After the LIBOR scandal, are we witnessing the ISDAfix scandal? This time it’s not about interbank lending rates, but rather about interest rates for swaps. It is estimated that the ISDAfix is active in a $380,000Billion market, just about the same size as LIBOR... and it appears that it, too, is manipulated! The Commodity Futures Trading Commission (CFTC) is enquiring on the matter.

Whether it’s LIBOR or ISDAfix, rates are fixed in the same fashion : a few banks, the largest ones, decide among themselves of a rate and it applies for everyone! These banks thus have an undeniable advantage, a step forward of the market, the possibility of colluding or hiding their difficulties by underestimating the numbers.

However, let’s not forget that the greatest interest rates manipulators are the central banks! With their « monetary policies », they always fix the lending rates at the lowest, supposedly to bolster the economy and to encourage credit. We’ve all seen the results... it doesn’t work. If central banks were to abstain from any intervention, interest rates would be much higher.

In any case, these rates do not reflect the reality of the market, the real state of the economy and the financial sector. The « cost of time », or the cost of capital, should constitute a fundamental variable for all the actors in the economy, but their decisions are affected by this bias.

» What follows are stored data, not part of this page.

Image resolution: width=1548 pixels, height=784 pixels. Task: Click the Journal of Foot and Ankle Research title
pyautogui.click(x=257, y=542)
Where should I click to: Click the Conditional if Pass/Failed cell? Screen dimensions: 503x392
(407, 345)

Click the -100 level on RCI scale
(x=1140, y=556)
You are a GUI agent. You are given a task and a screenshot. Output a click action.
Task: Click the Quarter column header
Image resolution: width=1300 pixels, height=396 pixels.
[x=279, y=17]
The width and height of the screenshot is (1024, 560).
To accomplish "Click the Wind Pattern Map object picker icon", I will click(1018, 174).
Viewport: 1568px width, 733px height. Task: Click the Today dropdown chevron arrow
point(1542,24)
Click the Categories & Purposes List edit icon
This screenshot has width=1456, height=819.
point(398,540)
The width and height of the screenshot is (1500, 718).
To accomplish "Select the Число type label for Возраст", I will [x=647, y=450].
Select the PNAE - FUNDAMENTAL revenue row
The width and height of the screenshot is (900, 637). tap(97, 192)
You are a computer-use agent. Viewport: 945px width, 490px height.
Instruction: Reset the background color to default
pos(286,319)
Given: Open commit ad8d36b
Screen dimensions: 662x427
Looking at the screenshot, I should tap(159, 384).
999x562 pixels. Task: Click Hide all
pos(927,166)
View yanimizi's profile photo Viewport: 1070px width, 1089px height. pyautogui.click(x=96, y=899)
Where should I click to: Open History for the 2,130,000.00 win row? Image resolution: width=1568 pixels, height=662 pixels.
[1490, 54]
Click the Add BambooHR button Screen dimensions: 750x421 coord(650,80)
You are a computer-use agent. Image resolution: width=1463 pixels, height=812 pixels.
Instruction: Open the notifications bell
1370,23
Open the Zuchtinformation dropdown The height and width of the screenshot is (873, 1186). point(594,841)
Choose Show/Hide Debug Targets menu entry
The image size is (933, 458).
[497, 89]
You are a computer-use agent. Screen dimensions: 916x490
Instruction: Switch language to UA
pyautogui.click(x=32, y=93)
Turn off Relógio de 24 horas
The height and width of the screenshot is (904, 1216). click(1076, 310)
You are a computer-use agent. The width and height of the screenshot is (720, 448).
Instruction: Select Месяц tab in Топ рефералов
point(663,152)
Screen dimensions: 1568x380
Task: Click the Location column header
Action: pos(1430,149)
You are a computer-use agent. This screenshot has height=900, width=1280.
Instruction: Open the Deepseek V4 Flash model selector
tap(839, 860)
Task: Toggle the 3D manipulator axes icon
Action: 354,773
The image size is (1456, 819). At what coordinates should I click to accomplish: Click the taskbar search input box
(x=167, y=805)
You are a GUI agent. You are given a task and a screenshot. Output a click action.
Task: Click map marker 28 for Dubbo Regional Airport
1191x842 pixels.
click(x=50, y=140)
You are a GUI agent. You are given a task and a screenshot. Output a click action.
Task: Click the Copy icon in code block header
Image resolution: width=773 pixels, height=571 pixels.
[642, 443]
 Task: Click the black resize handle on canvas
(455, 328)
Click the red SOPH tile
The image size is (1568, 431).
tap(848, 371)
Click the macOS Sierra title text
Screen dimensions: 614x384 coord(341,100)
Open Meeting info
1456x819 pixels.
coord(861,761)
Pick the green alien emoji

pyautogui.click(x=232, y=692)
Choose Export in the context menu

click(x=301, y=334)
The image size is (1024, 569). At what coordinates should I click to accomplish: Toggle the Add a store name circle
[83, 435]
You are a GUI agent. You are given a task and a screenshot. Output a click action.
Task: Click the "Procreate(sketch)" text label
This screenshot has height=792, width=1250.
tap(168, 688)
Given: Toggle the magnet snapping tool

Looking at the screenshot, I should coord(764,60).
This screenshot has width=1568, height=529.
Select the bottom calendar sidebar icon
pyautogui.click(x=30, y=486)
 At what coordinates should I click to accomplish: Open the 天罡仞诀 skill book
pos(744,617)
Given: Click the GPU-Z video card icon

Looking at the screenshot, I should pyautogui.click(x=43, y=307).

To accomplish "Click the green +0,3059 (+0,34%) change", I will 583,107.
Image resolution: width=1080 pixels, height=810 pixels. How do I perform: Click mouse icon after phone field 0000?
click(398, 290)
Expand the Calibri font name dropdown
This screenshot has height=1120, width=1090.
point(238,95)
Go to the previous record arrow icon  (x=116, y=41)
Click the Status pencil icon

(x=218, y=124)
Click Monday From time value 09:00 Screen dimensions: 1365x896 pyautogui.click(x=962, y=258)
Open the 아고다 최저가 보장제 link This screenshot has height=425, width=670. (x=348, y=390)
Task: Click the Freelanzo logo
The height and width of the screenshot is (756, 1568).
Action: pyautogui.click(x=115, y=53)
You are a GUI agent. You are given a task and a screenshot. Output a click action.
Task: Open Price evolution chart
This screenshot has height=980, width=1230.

Another thing disappearing with the manipulated rates is the risk premium. The central banker must not acknowledge that his country has trouble financing its budgetary deficit or that its banking system is failing. The trader must not acknowledge that his bank has difficulties refinancing itself, so he will declare a lower interbanking rate than the real one, thus contributing to a lower LIBOR than what it should be.

But, of course, eliminating the risk premium doesn’t make the risk itself vanish magically. It just gets spread somewhere else (in the central bank’s balance sheet, in the bond bubble and God knows where else). It speads without being clearly identified, as borrowers and investors believe it has disappeared. This is a tragic misunderstanding that leads to bubbles and, later, to a more serious crisis.

This manipulation of the rates goes hand in hand with the money printing : both serve to hide the reality, to make us think everything is hunky-dory, to give optimism to the planners, to foster a bullish stock market, in the hope that, finally, growth comes back. But lying lasts only for so long before the next crisis hits, more and more violently.